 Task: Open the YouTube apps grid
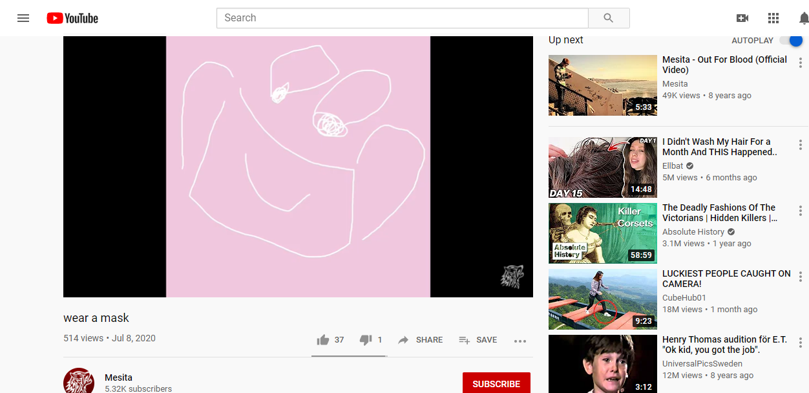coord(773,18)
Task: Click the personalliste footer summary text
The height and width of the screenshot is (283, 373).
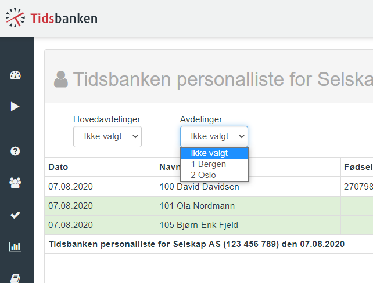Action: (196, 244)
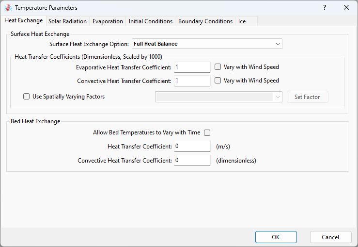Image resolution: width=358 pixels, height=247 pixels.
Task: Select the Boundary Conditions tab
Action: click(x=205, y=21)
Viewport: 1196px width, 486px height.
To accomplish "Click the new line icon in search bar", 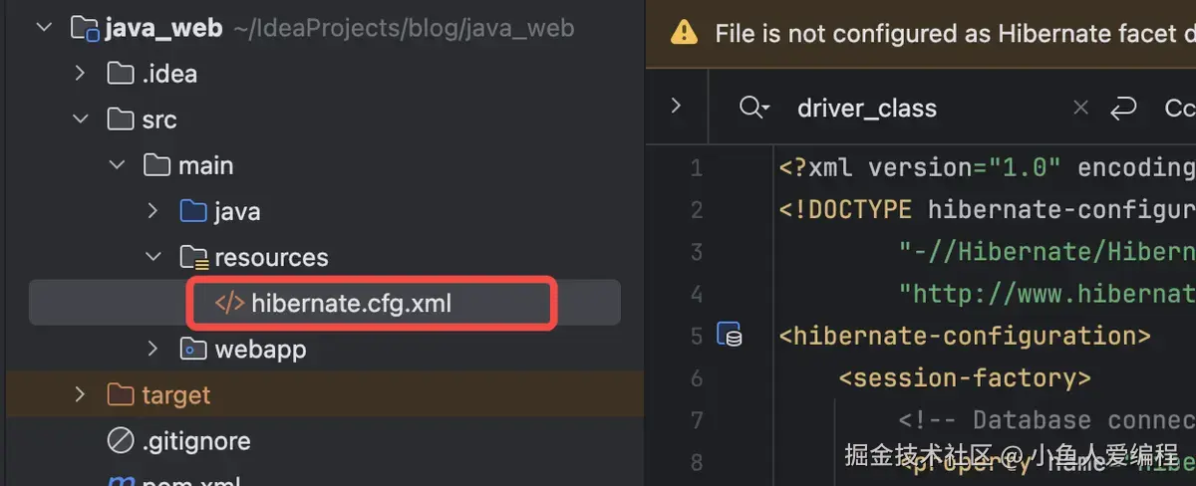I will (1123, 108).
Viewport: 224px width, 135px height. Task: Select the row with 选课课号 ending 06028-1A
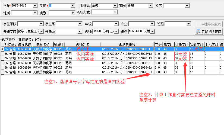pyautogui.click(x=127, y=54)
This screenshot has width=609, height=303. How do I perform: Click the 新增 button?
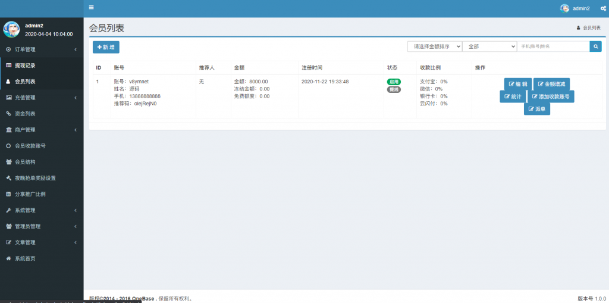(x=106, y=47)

-*-*-

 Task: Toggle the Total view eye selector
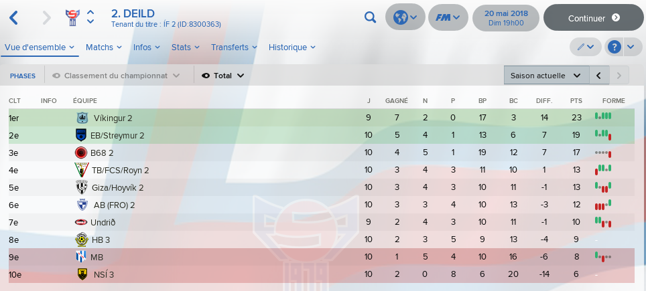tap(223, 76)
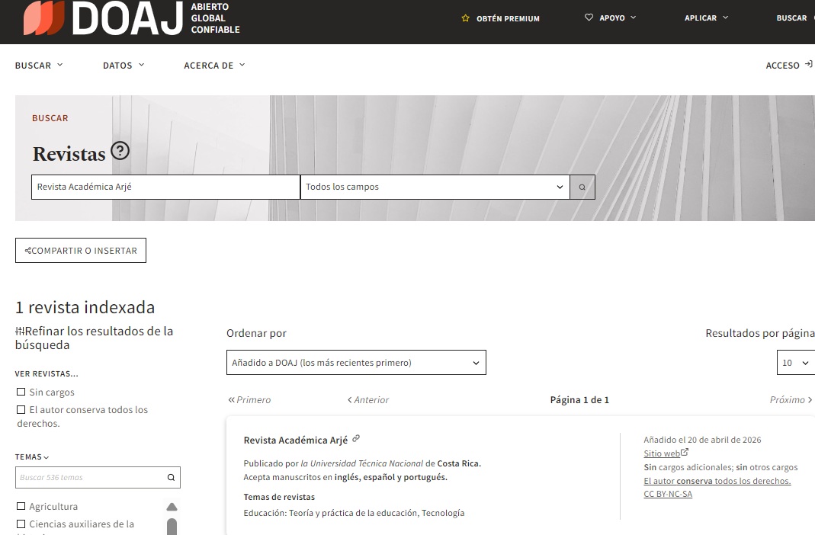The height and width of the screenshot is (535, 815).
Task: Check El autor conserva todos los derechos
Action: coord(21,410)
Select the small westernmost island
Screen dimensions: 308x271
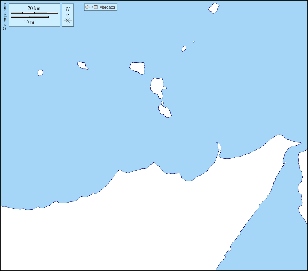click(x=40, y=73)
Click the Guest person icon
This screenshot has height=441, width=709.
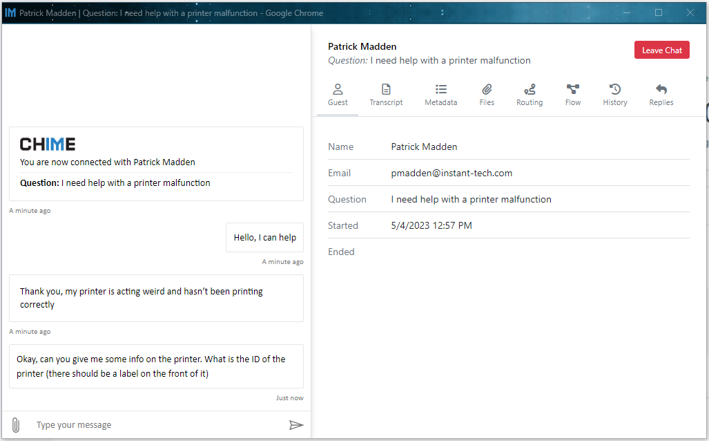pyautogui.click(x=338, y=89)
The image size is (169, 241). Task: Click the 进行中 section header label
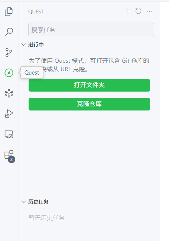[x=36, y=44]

-*-*-

## [Exercise]
In the entries above, which lines run from the one with "The height and width of the screenshot is (283, 373)." up to and including the one with "Viewport: 1196px width, 486px height."? Write them out exactly, without the pictures.

## [Result of the task]
The height and width of the screenshot is (283, 373).
Action: (196, 244)
Image resolution: width=358 pixels, height=247 pixels.
Task: Select the Boundary Conditions tab
Action: click(x=205, y=21)
Viewport: 1196px width, 486px height.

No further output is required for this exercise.